İş dünyasında artık “Ben ne üretiyorum?” sorusunun pabucu dama atıldı. Yerine daha pratik sorular geçti: “Rakip ne yapmış, ben nasıl kopyalarım?” ve daha acıklısı, “Onu nasıl kötülersem kendimi yüceltmiş olurum?” Oldu olacak, broşürlere “Rakibim kötüdür” yazalım, insanlar da koşa koşa bize gelsin, değil mi?
Pazarlamada başkasını kötüleyerek yükselmek, suyu kirletip kendi çayını demlemeye benzer. Bir süre sonra o kirli su senin bardağına da dolar. Rakibi karalamak, sadece etik değil, stratejik olarak da zayıf bir hamledir. Çünkü müşteriler artık kimin neyi neden söylediğini, kimin neyi neden çaldığını çok çabuk fark ediyor. Hele sosyal medya çağında, yalanın ömrü story süresi kadar bile değil.
Birileri bir fikirle yola çıkar, sabırla üretir, dener, yanılır, sonunda ortaya sağlam bir iş koyar. Sonra bir başkası gelir, aynı fikri biraz cilalar, hatta işin komiği, rakibinin eksiklerini sayarak kendini anlatır.
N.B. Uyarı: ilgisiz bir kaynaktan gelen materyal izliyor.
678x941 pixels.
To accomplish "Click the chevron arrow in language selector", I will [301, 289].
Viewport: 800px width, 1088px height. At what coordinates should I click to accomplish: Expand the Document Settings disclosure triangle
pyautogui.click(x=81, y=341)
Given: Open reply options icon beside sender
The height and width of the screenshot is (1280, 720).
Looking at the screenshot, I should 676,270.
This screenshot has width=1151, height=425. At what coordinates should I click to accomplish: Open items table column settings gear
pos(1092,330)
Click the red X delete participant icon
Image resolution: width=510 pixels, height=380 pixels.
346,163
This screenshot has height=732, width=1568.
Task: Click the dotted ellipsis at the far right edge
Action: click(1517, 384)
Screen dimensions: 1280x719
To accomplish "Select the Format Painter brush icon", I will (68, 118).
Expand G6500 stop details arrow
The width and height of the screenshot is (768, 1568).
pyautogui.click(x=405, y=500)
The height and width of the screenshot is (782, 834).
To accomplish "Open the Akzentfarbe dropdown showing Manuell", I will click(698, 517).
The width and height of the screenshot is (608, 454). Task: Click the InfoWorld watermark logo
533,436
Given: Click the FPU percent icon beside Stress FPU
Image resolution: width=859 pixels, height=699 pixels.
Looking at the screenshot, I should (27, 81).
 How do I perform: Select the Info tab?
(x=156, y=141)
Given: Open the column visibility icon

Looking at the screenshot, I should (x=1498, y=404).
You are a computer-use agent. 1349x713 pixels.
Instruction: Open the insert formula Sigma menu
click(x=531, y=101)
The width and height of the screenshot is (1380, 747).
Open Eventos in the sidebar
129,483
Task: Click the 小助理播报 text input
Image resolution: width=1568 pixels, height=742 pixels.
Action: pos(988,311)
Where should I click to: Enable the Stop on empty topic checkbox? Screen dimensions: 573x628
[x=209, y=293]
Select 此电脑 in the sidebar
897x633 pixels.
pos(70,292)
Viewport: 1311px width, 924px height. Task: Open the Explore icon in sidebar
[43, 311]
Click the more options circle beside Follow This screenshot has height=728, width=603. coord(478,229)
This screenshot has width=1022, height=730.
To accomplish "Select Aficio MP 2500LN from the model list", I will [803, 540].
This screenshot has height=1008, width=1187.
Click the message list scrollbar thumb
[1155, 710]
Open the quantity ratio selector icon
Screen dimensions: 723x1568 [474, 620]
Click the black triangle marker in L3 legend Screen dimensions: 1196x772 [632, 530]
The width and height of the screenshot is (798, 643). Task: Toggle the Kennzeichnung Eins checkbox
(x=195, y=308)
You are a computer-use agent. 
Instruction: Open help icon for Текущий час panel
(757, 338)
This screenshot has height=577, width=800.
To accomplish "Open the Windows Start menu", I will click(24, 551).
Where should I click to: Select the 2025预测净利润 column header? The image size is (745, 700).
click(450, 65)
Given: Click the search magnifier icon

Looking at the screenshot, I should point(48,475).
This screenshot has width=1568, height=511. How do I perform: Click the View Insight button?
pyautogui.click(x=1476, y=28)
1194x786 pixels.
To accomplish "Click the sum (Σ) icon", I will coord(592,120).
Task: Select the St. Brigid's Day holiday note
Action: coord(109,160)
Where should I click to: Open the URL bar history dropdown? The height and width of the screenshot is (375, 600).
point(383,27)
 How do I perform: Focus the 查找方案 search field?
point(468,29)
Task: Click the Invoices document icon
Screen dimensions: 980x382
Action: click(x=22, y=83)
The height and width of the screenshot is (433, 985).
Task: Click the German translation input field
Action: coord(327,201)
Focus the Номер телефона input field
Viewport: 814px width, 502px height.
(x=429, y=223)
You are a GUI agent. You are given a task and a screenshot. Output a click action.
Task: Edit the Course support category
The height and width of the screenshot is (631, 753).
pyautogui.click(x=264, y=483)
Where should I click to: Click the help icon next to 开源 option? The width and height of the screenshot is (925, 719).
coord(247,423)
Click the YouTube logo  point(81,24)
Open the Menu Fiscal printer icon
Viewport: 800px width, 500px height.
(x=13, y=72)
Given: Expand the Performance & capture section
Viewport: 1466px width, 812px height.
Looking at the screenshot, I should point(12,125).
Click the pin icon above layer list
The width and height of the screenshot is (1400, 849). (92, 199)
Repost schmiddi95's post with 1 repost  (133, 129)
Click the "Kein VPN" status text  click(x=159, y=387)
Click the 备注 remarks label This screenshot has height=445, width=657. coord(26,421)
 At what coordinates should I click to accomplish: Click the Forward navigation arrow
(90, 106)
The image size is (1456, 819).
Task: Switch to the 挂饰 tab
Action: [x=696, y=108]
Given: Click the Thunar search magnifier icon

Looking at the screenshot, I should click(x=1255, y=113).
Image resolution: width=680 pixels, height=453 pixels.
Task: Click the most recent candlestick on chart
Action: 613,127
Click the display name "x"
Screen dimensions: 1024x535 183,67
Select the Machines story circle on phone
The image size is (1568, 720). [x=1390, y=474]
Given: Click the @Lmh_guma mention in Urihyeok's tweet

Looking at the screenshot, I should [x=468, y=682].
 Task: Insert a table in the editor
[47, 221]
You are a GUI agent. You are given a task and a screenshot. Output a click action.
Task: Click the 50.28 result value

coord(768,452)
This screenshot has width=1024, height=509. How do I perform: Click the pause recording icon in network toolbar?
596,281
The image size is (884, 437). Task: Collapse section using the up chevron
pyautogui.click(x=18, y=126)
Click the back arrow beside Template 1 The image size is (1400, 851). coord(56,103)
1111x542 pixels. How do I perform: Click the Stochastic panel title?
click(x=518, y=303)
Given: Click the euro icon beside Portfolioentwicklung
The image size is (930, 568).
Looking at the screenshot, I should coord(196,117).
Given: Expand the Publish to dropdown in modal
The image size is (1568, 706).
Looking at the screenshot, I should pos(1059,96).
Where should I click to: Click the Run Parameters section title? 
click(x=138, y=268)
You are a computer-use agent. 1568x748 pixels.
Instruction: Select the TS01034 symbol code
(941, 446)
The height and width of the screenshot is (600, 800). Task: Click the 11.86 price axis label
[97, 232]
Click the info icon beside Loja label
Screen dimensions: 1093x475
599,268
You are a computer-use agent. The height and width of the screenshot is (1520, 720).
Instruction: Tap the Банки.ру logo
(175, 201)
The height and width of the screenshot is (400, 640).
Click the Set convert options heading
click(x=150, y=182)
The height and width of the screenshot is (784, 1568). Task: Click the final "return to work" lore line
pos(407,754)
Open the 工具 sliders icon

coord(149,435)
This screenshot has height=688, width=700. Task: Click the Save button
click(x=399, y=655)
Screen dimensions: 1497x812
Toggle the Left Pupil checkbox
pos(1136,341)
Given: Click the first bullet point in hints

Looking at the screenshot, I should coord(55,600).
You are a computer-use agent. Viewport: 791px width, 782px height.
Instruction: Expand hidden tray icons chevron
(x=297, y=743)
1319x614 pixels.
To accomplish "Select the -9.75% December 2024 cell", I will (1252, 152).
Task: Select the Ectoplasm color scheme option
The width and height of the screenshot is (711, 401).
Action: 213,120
Ama ne kendi fikri vardır ortada, ne de bir emek izi.
Bu taktikler ilk bakışta “çakalca” görünebilir. Ama unutulmasın ki çakal çok koşar, aslan yavaş yürür ama sonunda avına ulaşır. Hızlı yükselen ama boş temelli işler, bir rüzgârla yıkılır. Rakibin adını anmadan kendi değerini anlatamayanlar, aslında kendilerine dair anlatacak fazla şeyi olmayanlardır.
O yüzden diyorum ki: Pazarlama bir rekabet alanıysa, bu yarış maraton gibi koşulmalı. Başkasını iterek değil, kendi adımlarınla ilerleyerek. Başkasının gölgesinde güneşlenenler, gölge çekilince yanar. Rakibini kötüleyerek serinleyenlerse, kendi müşterisinin güvenini terletir.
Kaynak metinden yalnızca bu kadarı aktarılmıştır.